SILVI. Costi più elevati ed il veto degli ambientalisti minacciano la definitiva realizzazione del ponte sul Piomba a Silvi. Ieri mattina nell’incontro convocato in municipio dal primo cittadino di Silvi Andrea Scordella con i sindaci di Montesilvano e Città Sant’Angelo Francesco Maragno e Gabriele Florindi e con i presidenti delle Province di Pescara e Teramo Antonio Zaffiri e Diego Di Bonaventura sono emerse da un lato buone intenzioni di finire l’opera che collega Silvi con Città Sant’Angelo e Montesilvano, ma nel contempo delle serie problematiche.
Gli ambientalisti regionali, in merito ai lavori sulla sponda sud del Saline, chiedono di individuare altre zone per realizzare le rampe che attraverseranno il fiume. Un cambiamento che determinerebbe un aumento di spese di circa tre milioni rispetto alla cifra fissata nel progetto iniziale. A questo si aggiungono problemi legati al difficile esproprio dei terreni.

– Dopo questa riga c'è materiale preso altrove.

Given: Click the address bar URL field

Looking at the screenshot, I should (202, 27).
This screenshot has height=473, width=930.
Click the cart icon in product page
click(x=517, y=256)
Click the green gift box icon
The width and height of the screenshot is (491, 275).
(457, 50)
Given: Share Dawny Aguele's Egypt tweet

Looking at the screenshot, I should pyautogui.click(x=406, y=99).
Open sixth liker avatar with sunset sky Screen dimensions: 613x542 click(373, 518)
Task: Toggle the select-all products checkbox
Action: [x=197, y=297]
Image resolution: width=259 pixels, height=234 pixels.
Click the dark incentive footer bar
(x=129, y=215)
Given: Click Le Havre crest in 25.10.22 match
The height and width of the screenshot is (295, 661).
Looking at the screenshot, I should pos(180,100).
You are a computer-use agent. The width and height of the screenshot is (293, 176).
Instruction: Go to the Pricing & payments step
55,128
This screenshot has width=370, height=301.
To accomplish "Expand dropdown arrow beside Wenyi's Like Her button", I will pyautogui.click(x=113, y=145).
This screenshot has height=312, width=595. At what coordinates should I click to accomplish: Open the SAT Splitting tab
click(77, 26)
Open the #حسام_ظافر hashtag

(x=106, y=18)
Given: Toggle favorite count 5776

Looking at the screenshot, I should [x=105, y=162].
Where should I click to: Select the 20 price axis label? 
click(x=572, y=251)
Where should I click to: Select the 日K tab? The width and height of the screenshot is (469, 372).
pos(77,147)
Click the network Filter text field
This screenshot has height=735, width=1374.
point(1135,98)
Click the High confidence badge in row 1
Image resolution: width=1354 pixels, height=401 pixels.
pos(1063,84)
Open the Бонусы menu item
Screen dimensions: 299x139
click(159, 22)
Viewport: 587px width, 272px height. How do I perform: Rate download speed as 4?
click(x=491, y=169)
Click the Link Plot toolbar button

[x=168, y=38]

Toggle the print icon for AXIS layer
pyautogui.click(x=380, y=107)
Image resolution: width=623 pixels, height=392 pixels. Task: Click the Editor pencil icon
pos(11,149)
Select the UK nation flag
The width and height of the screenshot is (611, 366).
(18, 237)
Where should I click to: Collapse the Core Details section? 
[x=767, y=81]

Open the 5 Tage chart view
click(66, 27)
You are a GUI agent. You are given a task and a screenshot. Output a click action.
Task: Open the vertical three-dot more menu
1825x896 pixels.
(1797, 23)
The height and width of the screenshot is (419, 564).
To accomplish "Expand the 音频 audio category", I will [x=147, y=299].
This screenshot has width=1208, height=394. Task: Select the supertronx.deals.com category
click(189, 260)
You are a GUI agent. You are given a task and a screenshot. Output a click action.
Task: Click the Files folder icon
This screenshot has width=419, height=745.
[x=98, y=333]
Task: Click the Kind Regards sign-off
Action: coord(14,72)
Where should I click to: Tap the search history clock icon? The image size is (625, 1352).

Al momento di realizzato c’è solo il ponte sul Piomba di competenza del Comune di Silvi e della Provincia di Teramo, che ha bisogno solo di una bretella di allaccio a viale Po. «Ho assunto l’impegno con i cittadini di portare a compimento quest’opera», ha detto Scordella, «ed ora occorre superare i tanti ostacoli burocratici e finanziari. Con Città Sant’Angelo si potrà raggiungere almeno l’obiettivo, parziale, di collegare i due territori con una strada carrabile a cui è affiancata la pista ciclabile, da viale Po fino alla grande rotonda del bivio con l’A/14». Il sindaco Florindi, dal canto suo, ha assicurato che entro maggio porterà a compimento l’operazione di acquisizione delle aree interessate, ricorrendo se necessario anche all’esproprio per pubblica utilità.